High court: landowners can fight naming of wetlands
The Supreme Court ruled unanimously May 31, 2016, that landowners can challenge U.S. Army Corps of Engineers “judicial determinations” on wetlands in court.
The ruling could have broad ramifications because it raises questions about the future of the Clean Water Act, which prohibits “the discharge of any pollutant” without a permit into “navigable waters,” which it defines, in turn, as “the waters of the United States.”
If the Army Corps rules that a wetland is connected to the “waters of the United States,” then the landowner needs a permit to discharge pollutants. Mining companies and farmers are often at odds with the Army Corps over what constitutes a wetland and whether it is connected to water that comes under the Clean Water Act.
In the case of U.S. Army Corps of Engineers v. Hawkes Co., three mining companies in Marshall County, Minn., sought a court review on approved judicial determination that a property contained “water of the United States” because its wetlands had a “significant nexus” to the Red River of the North, located some 120 miles away.
Respondents appealed the determination to the Corps’ Mississippi Valley Division commander, who remanded the case for further fact-finding. The Corps then reaffirmed its conclusion and issued a revised judicial determination to that effect.
The respondents then sought judicial review under the Administrative Procedure Act, but the district court dismissed the case for lack of jurisdiction, saying that the revised determination was not “final agency action for which there is no other adequate remedy in a court,” as required by the APA before judicial review.
The Court of Appeals for the Eighth Circuit reversed the decision, and the case ended up in the Supreme Court.

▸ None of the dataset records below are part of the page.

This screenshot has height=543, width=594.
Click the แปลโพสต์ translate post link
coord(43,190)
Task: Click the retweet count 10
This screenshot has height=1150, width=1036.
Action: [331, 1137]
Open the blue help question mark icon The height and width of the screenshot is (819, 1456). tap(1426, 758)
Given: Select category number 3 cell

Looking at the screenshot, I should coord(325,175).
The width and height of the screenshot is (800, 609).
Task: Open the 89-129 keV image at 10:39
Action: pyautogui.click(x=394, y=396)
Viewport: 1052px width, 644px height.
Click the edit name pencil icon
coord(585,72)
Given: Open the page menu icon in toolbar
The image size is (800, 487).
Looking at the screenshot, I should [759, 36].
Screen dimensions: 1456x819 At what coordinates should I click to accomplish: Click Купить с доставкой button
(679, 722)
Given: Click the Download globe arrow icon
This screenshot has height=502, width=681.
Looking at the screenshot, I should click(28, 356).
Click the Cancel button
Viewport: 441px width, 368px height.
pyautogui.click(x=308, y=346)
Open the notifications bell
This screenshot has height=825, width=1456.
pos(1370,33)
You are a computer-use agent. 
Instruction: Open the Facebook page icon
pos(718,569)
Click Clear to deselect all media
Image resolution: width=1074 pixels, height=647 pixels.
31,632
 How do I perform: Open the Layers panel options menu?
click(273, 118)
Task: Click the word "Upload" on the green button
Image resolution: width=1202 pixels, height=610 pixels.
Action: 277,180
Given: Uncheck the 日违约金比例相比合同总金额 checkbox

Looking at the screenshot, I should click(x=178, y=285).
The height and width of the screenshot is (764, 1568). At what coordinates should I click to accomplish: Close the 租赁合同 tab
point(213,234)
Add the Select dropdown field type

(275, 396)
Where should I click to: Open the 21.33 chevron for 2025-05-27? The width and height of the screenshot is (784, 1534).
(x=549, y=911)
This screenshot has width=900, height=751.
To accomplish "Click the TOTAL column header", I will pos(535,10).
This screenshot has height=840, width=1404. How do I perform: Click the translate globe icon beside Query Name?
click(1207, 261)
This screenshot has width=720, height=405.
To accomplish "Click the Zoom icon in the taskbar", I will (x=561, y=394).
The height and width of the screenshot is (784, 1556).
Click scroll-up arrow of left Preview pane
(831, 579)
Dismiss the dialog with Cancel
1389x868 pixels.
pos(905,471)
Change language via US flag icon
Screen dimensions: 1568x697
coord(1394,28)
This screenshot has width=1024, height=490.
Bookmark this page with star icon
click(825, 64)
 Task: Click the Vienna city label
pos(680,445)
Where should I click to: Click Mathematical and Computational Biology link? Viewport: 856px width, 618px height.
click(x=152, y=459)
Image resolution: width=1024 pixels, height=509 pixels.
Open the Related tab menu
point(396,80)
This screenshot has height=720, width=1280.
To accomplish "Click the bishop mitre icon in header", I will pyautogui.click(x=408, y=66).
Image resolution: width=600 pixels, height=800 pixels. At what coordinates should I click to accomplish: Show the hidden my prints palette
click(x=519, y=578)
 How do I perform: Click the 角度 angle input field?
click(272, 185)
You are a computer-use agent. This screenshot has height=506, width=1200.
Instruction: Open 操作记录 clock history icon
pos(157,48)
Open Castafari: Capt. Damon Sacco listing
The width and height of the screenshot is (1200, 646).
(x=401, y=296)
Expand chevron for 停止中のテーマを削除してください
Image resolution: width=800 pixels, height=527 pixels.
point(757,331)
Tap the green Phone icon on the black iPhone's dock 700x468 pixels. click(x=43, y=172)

In the ruling, Chief Justice John Roberts wrote, “The Corps contends that the revised JD [judicial determination] is not “final agency action” and that, even if it were, there are adequate alternatives for challenging it in court. We disagree at both turns.”
An Environmental Protection Agency spokeswoman said “EPA is reviewing the decision with the Department of Justice and the Army Corps of Engineers,” and added, as background, that “This decision does not affect the Clean Water Rule or scope of Clean Water Act jurisdiction.”
But critics of EPA and the Army Corps noted that some justices said the situation raised broad questions about the Clean Water Act and said it could affect how the courts rule on the Clean Water Rule (also known as the Waters of the United States rule), which is making its way through the courts after being challenged.
“It’s hard to overstate the importance of this ruling,” said Will Rodger, a spokesman for the American Farm Bureau Federation. “Until today, it was ruinously expensive to challenge a determination that land could be regulated under Clean Water Act rules.”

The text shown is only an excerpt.